There are days when I think that I am cursed.
You might recall that it was not too long ago when my bathroom ceiling caved in, making my bathroom unusable for eight days. Unfortunately, now my living room ceiling above and next to my large picture window is getting ready to cave in. This means I might even lose the pane of glass itself -- and knowing the special laws that govern my life, the glass will likely fall into my apartment and shatter on the floor, and become mixed in with hundreds of pounds of plaster, lathe and cockroach and mouse shit, causing me AND my birds great emotional distress and possible hazards to our health (my birds live in the living room, and I suffer severe, untreated allergies to cockroaches and nearly everything else on the planet as well as asthma).
Of course, the timing of this latest challenge is impeccable: my annual rent increase was just enacted and I paid it last week -- an event that has literally kept me awake for many nights and days, worrying incessantly about how I will afford this. Not only that, but the building "super" (short for superintendent, I think), refuses to come look at the situation until tomorrow, at the earliest -- and my .. erm, "super" never has shown up for even one appointment that he has scheduled with me until I actually file a formal complaint with the city.

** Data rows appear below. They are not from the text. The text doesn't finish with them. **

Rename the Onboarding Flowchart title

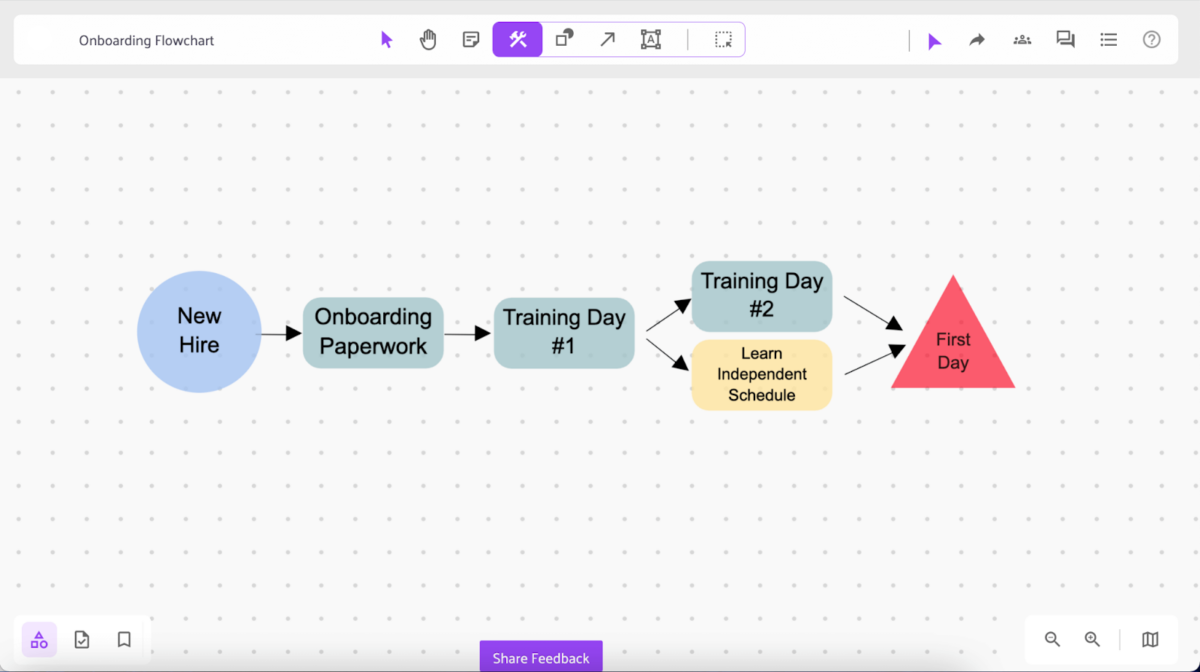pyautogui.click(x=146, y=40)
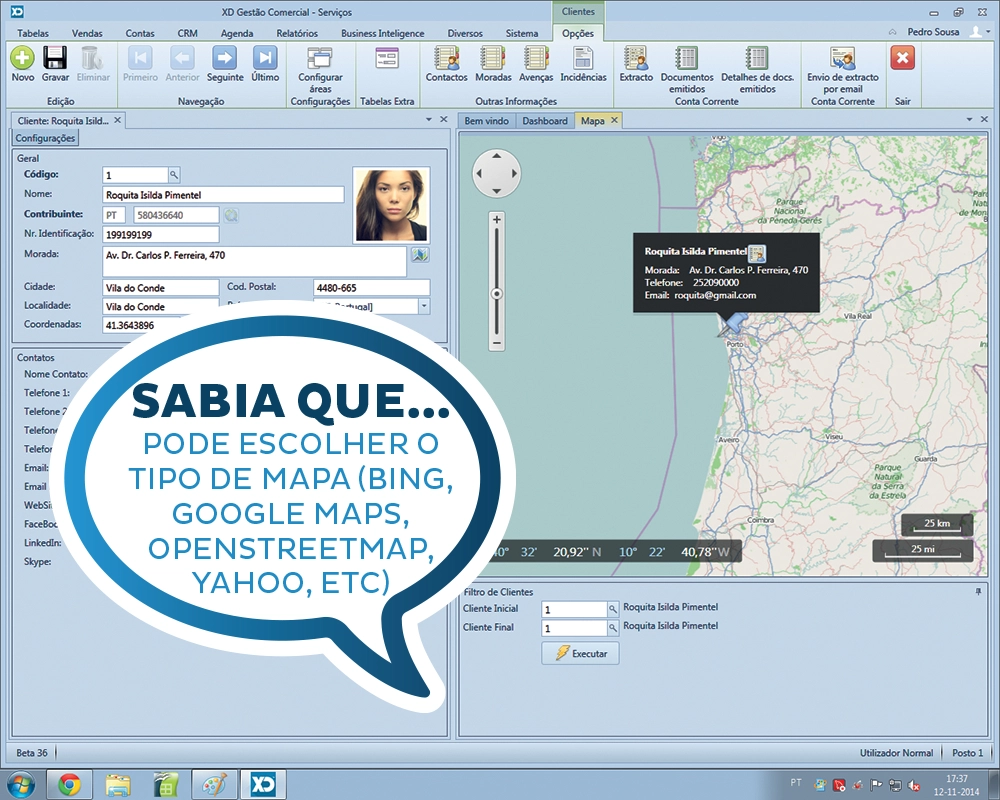Open Incidências in Outras Informações
This screenshot has width=1000, height=800.
click(x=583, y=58)
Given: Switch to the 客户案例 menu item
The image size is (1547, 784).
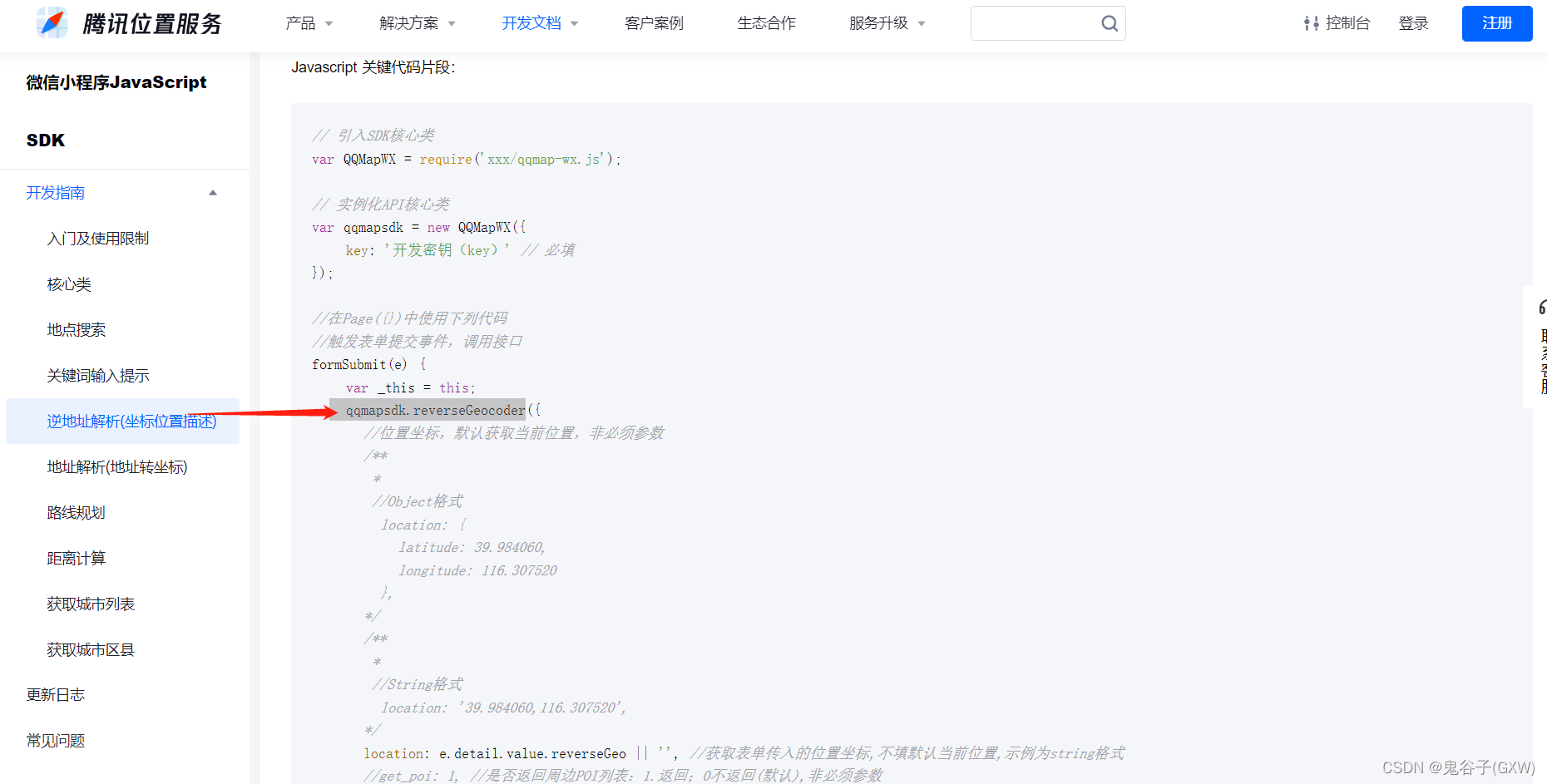Looking at the screenshot, I should [x=654, y=23].
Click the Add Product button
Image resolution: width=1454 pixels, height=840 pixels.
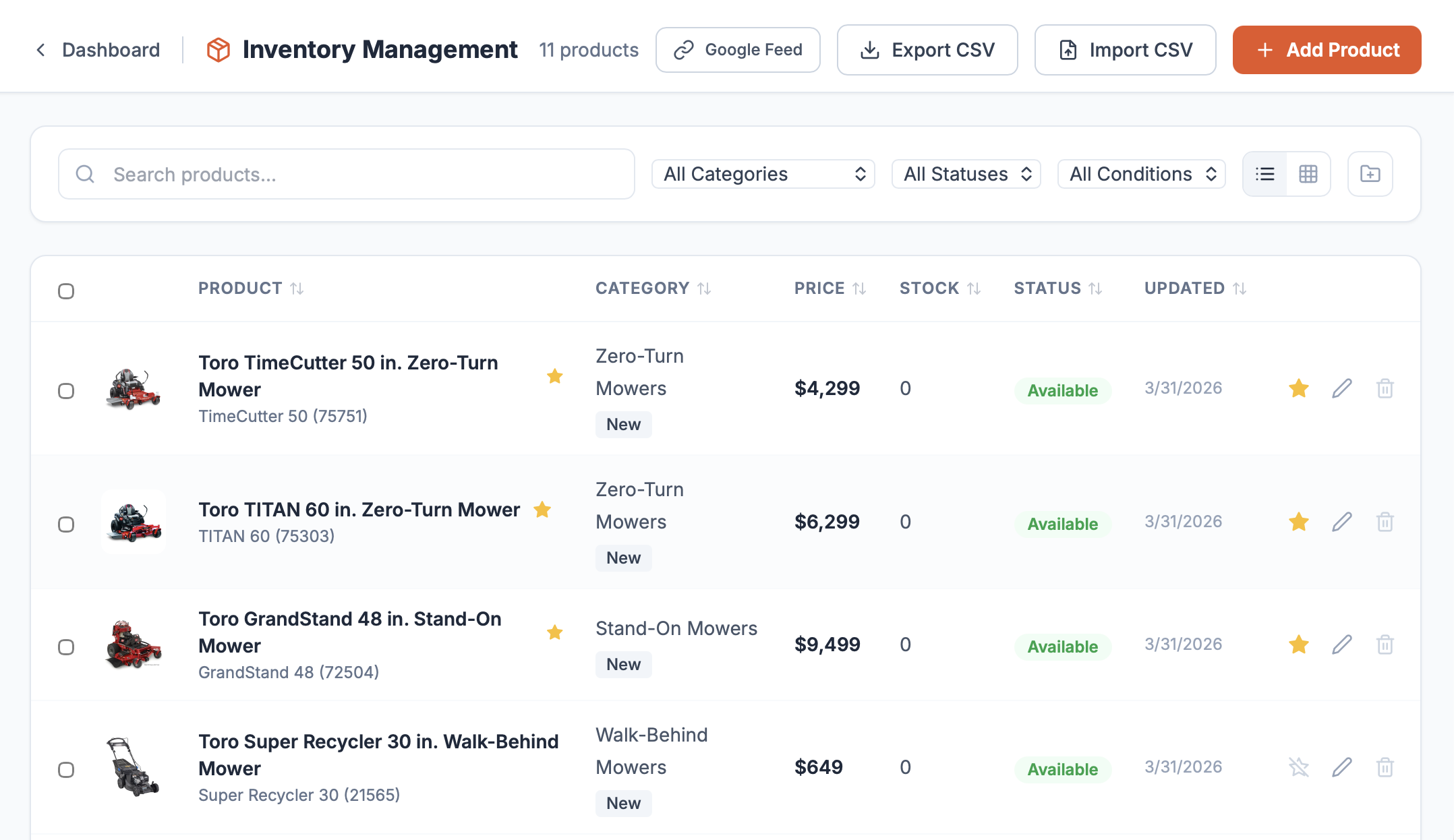click(x=1326, y=49)
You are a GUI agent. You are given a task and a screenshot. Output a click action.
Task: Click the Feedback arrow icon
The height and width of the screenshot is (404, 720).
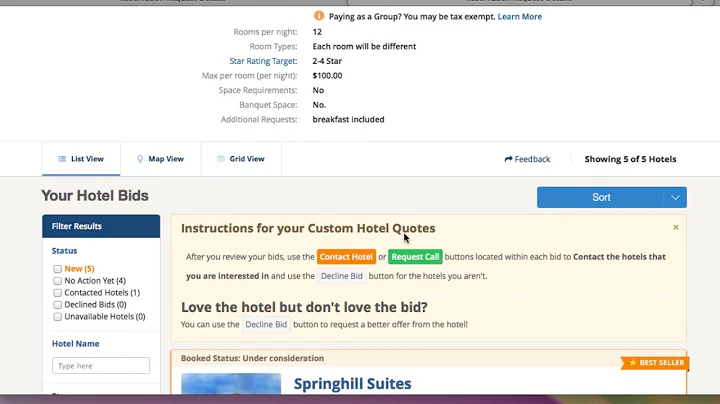point(509,159)
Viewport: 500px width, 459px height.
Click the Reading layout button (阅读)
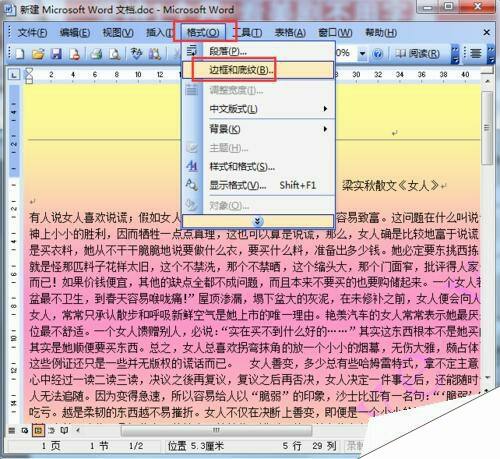click(417, 53)
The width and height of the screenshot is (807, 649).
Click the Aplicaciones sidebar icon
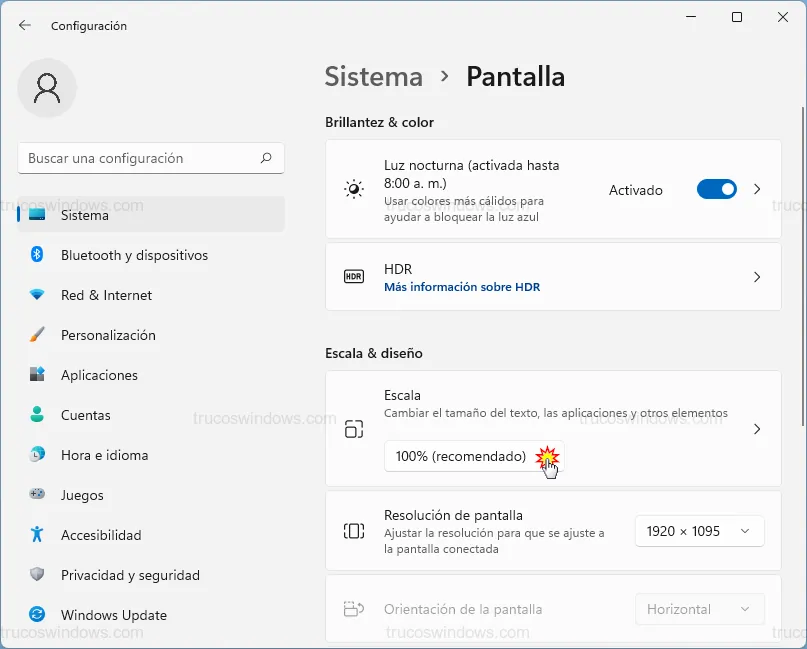click(x=37, y=375)
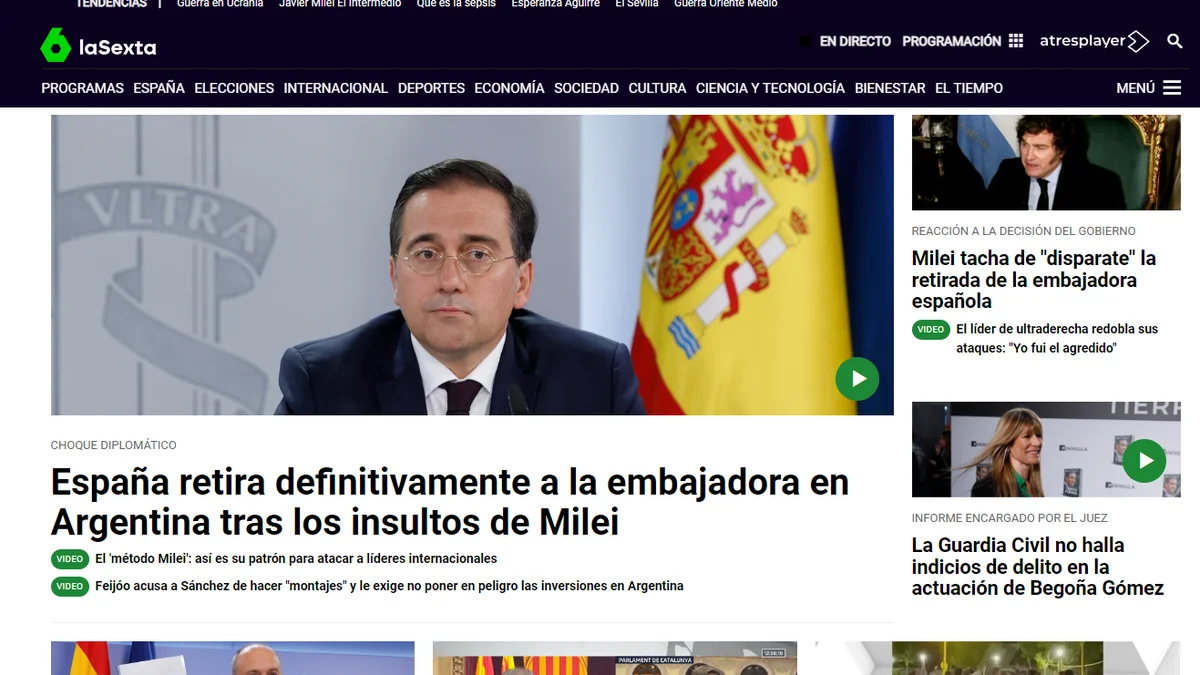Open Milei thumbnail image in sidebar
Viewport: 1200px width, 675px height.
[1046, 162]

Oh, and did I mention that I will leave for Finland in six days' time, and I refuse to allow the "super" free access to my apartment when I am not there to protect my birds from whatever health threats he might inadvertently cause them as he attempts to repair these latest damages?
- Log in to post comments
This whole landlord thing is totally midieval. The tenant ultimately ends up paying for the cost of the building and maintenance anyway.
It would make so much more sense to let the tenant own the place, then get insurance, etc. It wouldn't cost anyone any extra, and you would have changed service providers long ago if they dragged their arses like this.
One interesting perk of the whole landlord-owns-it thing is that, at least where I live, you CAN'T disallow the superintendent from entering. As long as they give a "reason" and 24 hours notice, they can walk right in.
I have looked into this all in great depth, I talked to a paid lawyer twice, the local housing associations and everything. Not only can they come in, they can even do any old upgrade or modification they want, without paying me any compensation while my bedroom is a construction site. I asked all these things quite specifically.
I won't go into why....
What really struck me is the response people had when I pointed out that I live here, and paying $30 a day to use the thing. Even the lawyer just got impatient with me, and said "well, he owns the property." Um, not while I'm paying for it!
There is too much economic motivation for landlords to misbehave like this - until that disappears, it will keep happening. There are a far greater fraction of bad landlords than their are "bad tenants".
I am so sorry to hear this and know that you must be really upset. Is there any chance that you could move to another area not so expensive and not so old? I know you want to stay in the area, but maybe it is time to make the big move.
Who looks after your birds when you're gone? Do they have somewhere that the birds can live (away from your apartment, I mean), and can the birds go there a few days early? Not that this is in any way a solution to anything, but then, if the ceiling DOES go at least the birds will be out of harm's way.
How you get *you* out of harm's way is another matter, obviously.
Sorry to hear about these new troubles! You might well want to file that complaint earlier, on the basis that ceilings "ain't supposed to do that"!
Me, I moved down to Charlottesville, in large part to escape NYC rents. It's made a lot of difference -- I'm now living in a 1BR townhouse, for 2/3 of what I was paying for a studio in Forest Hills, so now my expenses are less than my disability payments!
Admittedly, there aren't so many museums and such down here, but there's a lot more green space!